**TO BE DONE**. Express every line of the listing below as a JSON list of strings, one string per line, leaving out blank lines and the pictures.

**RECORDS SUPPLIED**.
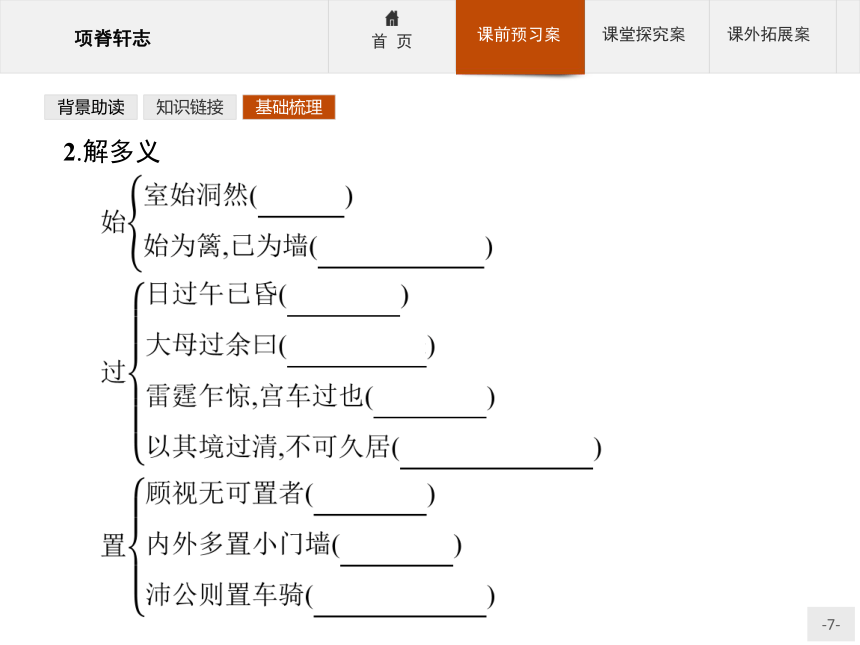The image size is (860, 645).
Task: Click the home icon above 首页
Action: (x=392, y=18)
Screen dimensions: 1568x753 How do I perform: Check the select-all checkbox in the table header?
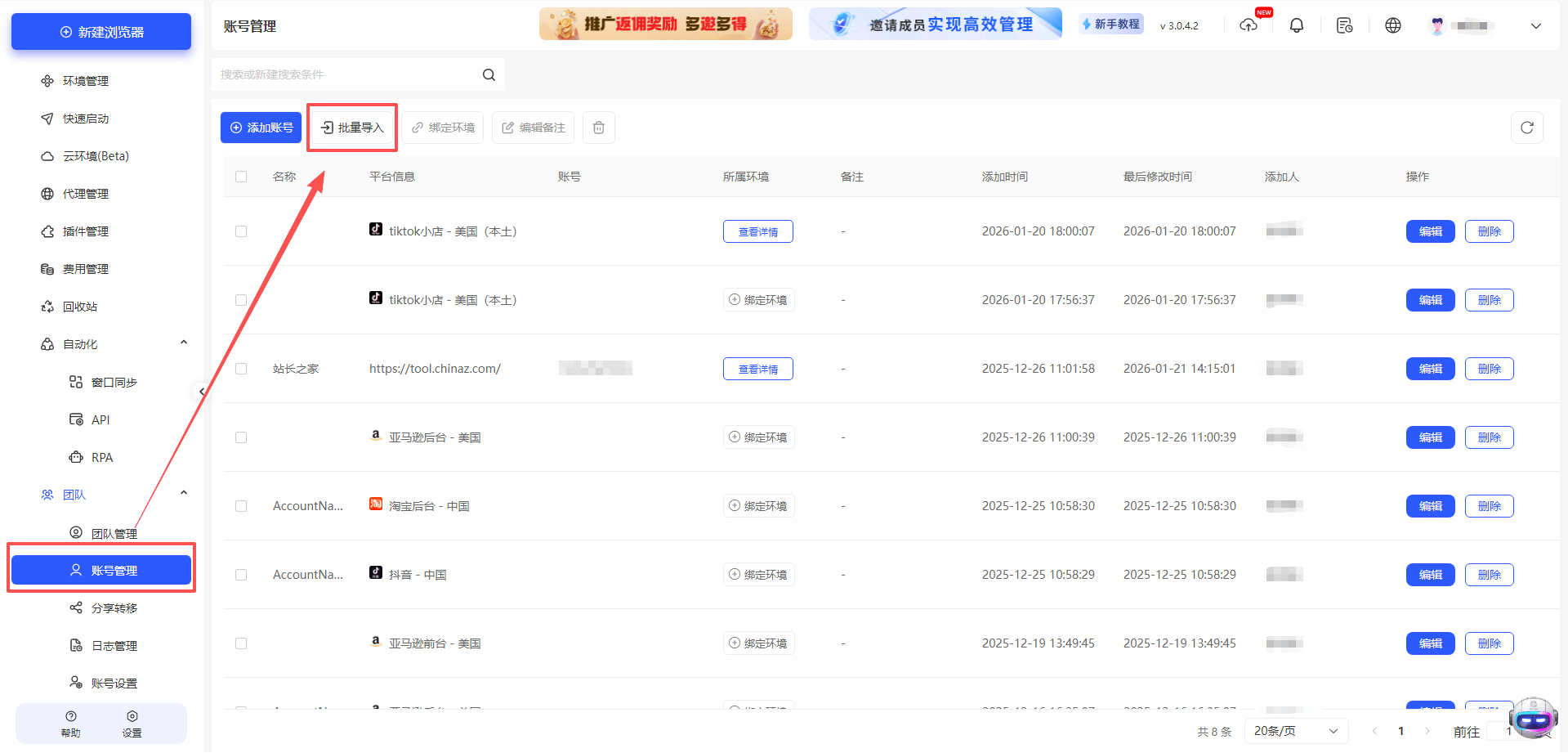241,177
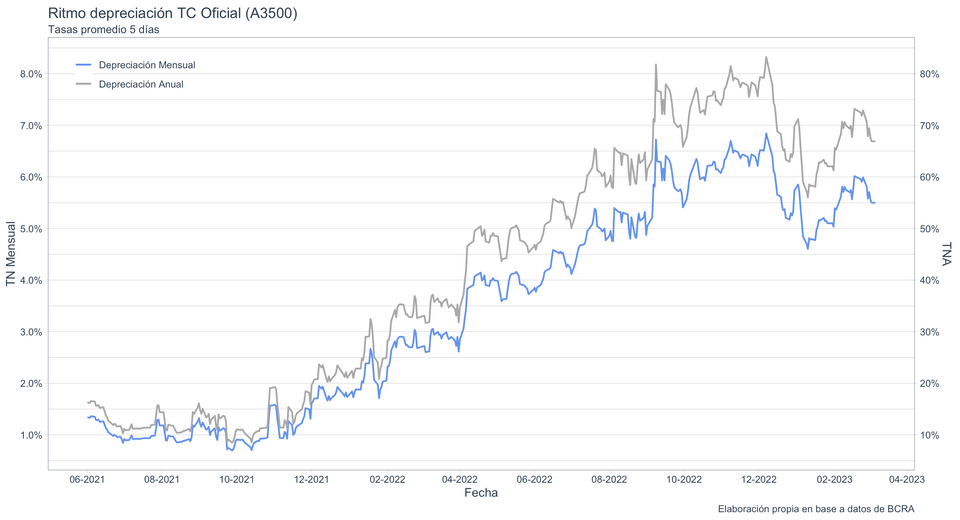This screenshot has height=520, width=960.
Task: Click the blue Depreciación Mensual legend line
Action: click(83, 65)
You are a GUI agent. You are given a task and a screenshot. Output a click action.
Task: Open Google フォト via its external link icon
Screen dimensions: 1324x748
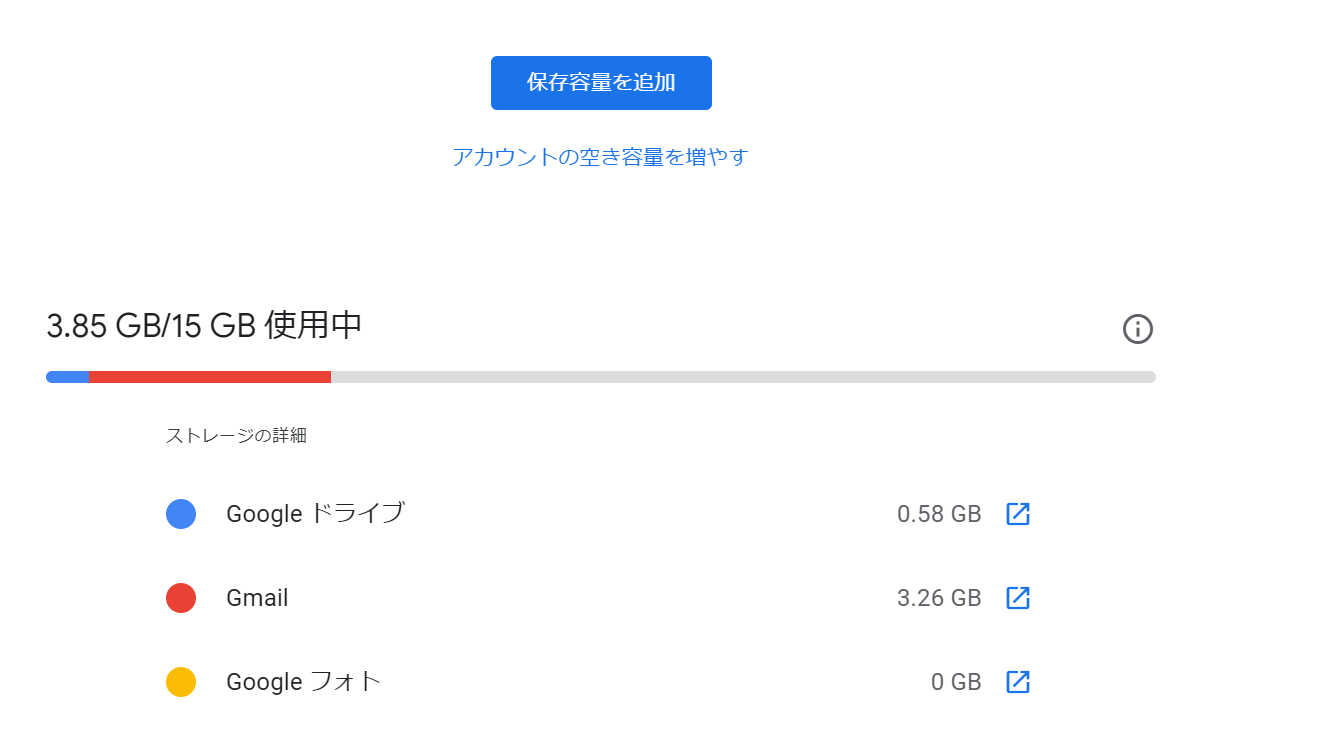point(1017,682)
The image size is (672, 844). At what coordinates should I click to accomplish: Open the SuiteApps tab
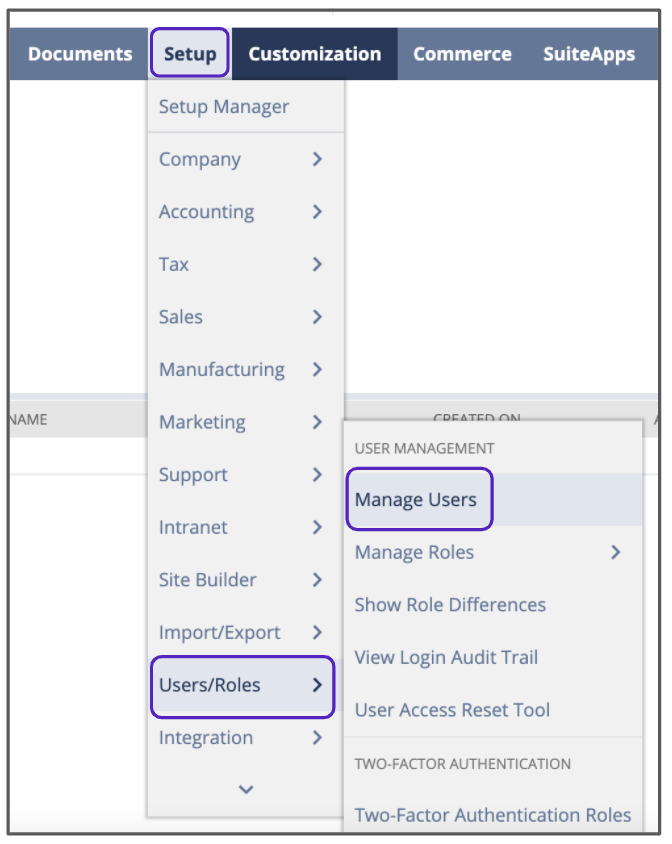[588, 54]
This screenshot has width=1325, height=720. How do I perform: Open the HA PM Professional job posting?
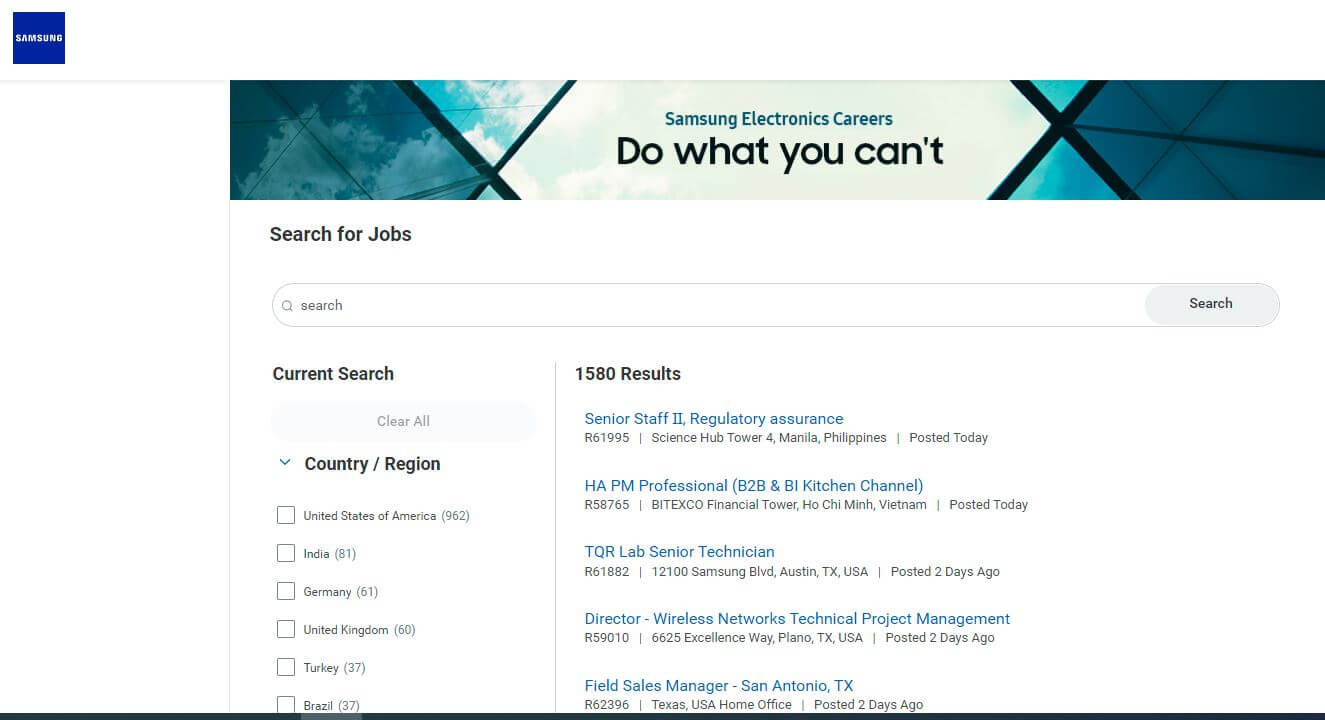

**RESPONSE**.
[
  "The image size is (860, 645).",
  "Task: Click the home icon above 首页",
  "Action: (x=392, y=18)",
  "Screen dimensions: 1568x753 How do I perform: Check the select-all checkbox in the table header?",
  "241,177",
  "This screenshot has height=520, width=960.",
  "Task: Click the blue Depreciación Mensual legend line",
  "Action: click(83, 65)",
  "You are a GUI agent. You are given a task and a screenshot. Output a click action.",
  "Task: Open Google フォト via its external link icon",
  "Screen dimensions: 1324x748",
  "point(1017,682)",
  "The image size is (672, 844). At what coordinates should I click to accomplish: Open the SuiteApps tab",
  "[588, 54]",
  "This screenshot has width=1325, height=720. How do I perform: Open the HA PM Professional job posting?"
]